If we could see what’s going on in others’ lives
[Emotional Competencies1: Empathy, Service Orientation]
Came across this video yesterday that I thought you might enjoy. It is 4 minutes long and has a profound message.
The video reminds me of the value of empathy in our interpersonal relationships. Far too often, when we come across customers, colleagues or family members who appear to be unreasonable in their expectations or just plain difficult to work with, the temptation is to either take the fight to them, be defensive or just be indifferent. Neither of this is a great solution if what we are looking is an improved outcome and a stronger relationship.
Through my NLP training, I learned that great influencers believe that “there are no unresourceful people, just unresourceful states or moments”. All of us have had times in our life when we weren’t feeling the best and in that state, made decisions we regretted. I believe the key to being great at relationship-building is to first believe that people are innately good, desire to be good and given the right direction, tools, resources and emotional states are capable of great acts of kindness. The video reminds us that many people we come across are burdened with fear, anxiety or hurt of some sort and this often affects their behaviour, which could rub us off the wrong way. It’s useful to remember that in such situations, their behaviour is not a reflection of what or who you are, but of what might be going on in their lives at that moment.
What I’ve learned, through practise (you might remember I used to be a pretty shy kid who found even starting a conversation with a stranger very uncomfortable) is that the best way to work with others is to choose to find the good in them and to be proactive about offering them kindness.
When I get into a taxi, for instance, I first scan the dashboard for a name and offer the driver a cheery greeting. Almost 100% of the time, this simple and effective icebreaker begets a positive response (you get the “how did you know?” look). Sadly, someone being willing to do this appears to be the exception rather than the norm these days. On the flipside, this does mean that it’s not too hard to “stand out” (pretty cool, huh?) and make friends!
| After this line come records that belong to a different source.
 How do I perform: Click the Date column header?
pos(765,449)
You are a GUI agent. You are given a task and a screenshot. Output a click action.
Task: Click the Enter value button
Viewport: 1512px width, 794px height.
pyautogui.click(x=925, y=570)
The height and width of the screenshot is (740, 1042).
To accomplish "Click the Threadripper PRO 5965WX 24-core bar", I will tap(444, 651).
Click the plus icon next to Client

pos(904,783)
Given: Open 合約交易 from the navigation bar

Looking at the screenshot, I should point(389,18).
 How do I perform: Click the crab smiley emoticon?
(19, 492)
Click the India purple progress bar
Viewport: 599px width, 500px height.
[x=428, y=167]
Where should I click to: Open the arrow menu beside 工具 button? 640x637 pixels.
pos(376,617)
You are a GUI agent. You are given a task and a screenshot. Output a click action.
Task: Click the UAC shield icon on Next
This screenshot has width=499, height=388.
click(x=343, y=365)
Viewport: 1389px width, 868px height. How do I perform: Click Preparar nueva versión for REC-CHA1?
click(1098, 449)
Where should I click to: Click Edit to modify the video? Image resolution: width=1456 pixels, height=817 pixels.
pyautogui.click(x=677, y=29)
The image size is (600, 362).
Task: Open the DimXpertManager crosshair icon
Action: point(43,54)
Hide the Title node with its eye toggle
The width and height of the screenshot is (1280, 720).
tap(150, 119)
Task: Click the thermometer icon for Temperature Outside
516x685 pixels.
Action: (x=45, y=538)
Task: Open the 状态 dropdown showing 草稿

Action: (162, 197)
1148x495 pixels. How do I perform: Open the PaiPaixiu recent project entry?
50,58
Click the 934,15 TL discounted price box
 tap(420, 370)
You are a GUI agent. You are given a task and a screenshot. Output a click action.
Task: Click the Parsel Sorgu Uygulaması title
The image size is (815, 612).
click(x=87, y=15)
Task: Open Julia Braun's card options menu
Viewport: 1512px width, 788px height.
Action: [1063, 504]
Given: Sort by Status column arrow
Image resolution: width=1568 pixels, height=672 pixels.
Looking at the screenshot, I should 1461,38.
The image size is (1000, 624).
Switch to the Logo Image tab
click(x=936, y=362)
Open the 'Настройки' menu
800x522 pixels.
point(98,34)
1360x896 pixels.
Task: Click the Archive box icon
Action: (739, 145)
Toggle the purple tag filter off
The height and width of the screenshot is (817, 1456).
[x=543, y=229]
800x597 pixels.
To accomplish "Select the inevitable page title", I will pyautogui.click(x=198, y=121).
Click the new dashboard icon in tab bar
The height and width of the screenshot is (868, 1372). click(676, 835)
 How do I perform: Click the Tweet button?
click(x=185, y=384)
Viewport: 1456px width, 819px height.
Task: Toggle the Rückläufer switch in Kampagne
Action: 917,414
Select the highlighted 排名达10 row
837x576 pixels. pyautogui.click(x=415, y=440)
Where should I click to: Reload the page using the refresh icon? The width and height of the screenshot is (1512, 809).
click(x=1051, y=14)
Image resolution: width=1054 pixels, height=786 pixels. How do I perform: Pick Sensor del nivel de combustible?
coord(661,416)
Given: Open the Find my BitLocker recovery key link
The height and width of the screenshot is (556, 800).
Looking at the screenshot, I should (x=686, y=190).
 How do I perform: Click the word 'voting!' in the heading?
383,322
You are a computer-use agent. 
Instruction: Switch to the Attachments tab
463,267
1An emotional competency is a learned capability based on emotional intelligence that
results in outstanding performance at work. Our emotional intelligence determines
our potential for learning the practical skills based on the five elements:
self-awareness, motivation, self-regulation, empathy, and adeptness
in relationships. Our emotional competence shows how much of that
potential we have translated into on-the-job capabilities.”
(Goleman, Working with Emotional Intelligence)
In the words of Dale Carnegie, author of “How to Win Friends and Influence People”, “a person’s name is to that person the sweetest and most important sound in any language”. Greeting a person by their first name – simple yet powerful. These days, customer-facing staff at most hotels, restaurants and even companies, wear name-tags. They’re there for a great reason. What a wonderful advantage this offers us to establish rapport with them. When on the phone with a stranger, always take time up front to introduce yourself and then ask “and may I know who I have the privilege of speaking with please?” I find it really helps set a positive tone for the call.
Naturally, this works best when it’s sincere – when we’re genuinely interested in people and know that we can make a difference, however small, in every interaction we have with them. All it takes is a smile, or greeting that person by name.
I am often asked how I’d rate the level of service from a particular hotel, restaurant or organisation. I can honestly say that more often than not, I receive tremendous service. And not because I only visit joints with that sort of reputation. I believe that comes from the attitude of “serving” that person first. You may not always have it coming back to you but I’ve found that by being that way, I feel much happier about my day. And isn’t that what we’re really after every day, anyway?
So, keep smiling, find the good in others and make their day by acknowledging them in some way, if only by greeting them by their name! Make this the most amazing day you deserve!